Our unique focused probes nearly eliminate the near-surface dead-zone, which is so prevalent in other systems. An automated high frequency Eddy Current surface exam is performed concurrent with the UT examination. The Sonomatic boresonic system is capable of examining bores from 2 to 10+ inches in diameter. Many bottle bores and steps can also be reliably inspected.


Large GE steam turbine generator rotors and 324 generator rotors with diagonal flow cooling are prone to potential cracking in the rotor tooth dove-tail area due to fretting (the relative motion between the wedge and slot dovetail). Experienced Sonomatic technicians can detect minute cracking before it propagates into something more serious. When the wedge bars are removed, wedge slots are carefully examined using a specially designed surface eddy current probe. And for those situations where it is impractical to remove wedge bars, specialized ultrasonic techniques have been developed.

Solid Rotor Bore Examinations

Sonomatic has developed specific ultrasonic techniques for evaluating axial and circumferential indications from the external surface of solid turbine rotor bores. Specific applications vary depending on configuration, failure mechanisms, etc. However, typically, a combination of Pulse- Echo and ToFD (Time-of-Flight Diffraction) techniques are used. We are adept at designing specialized techniques to fit almost any application. Sonomatic has recently used similar techniques to inspect submarine propeller shafts for circumferential-radial cracking resulting in detection of 1mm deep indications up to 8 ft away.
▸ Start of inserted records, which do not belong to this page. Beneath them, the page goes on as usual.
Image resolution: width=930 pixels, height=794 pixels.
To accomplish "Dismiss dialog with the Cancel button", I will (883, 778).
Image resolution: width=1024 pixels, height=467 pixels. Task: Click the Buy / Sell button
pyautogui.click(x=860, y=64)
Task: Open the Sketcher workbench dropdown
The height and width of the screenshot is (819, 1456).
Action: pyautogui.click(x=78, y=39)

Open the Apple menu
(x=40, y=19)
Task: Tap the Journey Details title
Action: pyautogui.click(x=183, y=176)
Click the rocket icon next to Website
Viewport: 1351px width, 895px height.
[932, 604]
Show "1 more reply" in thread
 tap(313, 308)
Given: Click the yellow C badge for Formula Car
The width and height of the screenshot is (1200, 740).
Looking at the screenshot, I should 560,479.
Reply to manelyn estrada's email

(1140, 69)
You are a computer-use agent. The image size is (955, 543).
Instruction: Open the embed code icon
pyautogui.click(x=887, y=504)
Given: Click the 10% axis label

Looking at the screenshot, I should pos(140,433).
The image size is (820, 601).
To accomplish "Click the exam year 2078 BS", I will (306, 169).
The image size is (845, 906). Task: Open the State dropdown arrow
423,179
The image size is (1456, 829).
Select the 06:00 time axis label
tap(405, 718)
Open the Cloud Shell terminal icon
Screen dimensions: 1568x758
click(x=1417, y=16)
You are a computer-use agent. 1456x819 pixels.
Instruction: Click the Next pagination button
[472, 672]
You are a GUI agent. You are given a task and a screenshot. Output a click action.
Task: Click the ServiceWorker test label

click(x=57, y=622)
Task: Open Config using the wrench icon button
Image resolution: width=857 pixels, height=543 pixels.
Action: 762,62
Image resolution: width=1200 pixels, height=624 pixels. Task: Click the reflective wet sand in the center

Generator Retaining Ring Examinations

Generator retaining rings are subject to high operational stresses which may result in stress corrosion cracking when poor environmental conditions are present. Traditional inspection methods require extensive dismantling of the plant, and even standard ultrasonic techniques require the rotor to be removed from the stator.

Sonomatic offers fully automated inspections utilizing digital data storage and displays that can be performed with the rings attached, removed, or even in-situ. In-situ inspection offers considerable time savings and cost benefits to our customers. Retaining rings may be inspected by the Pulse Echo Eddy Current and/or ToFD techniques. The precise Eddy Current used depends upon the particular design of the retaining ring.

Turbine Disk Bore Inspection

Turbine disk bores are subject to circumferential radial cracking at the disk-bore to rotor interface. In addition, the keyways are subject to heavy stresses which may allow fatigue cracks to originate and propagate. Sonomatic developed a multi-tiered approach to inspecting disk bores/keyways. A combination of manual Pulse- Echo, Automated Pulse-Echo and Automated ToFD scans are performed based on a scan-plan developed for each individual disk to achieve 100% coverage of the critical areas. Disks and keyways can typically be fully inspected at a rate of one disk per shift or faster.


The problem with blade root inspection is that the scanning surface changes constantly with probe position and there are numerous direct and indirect geometric responses. This renders interpretation very difficult and many beam angles are required to provide full coverage. The Sonomatic approach is to use a very small, high output transducer with a wide beam spread to flood the blade root with energy, and image the responses using grey-scale imaging technology. By utilizing a miniature scanning frame, which is hooked on to each blade in turn, a characteristic set of signals are generated. Cracked roots show disturbances or a different pattern of signals.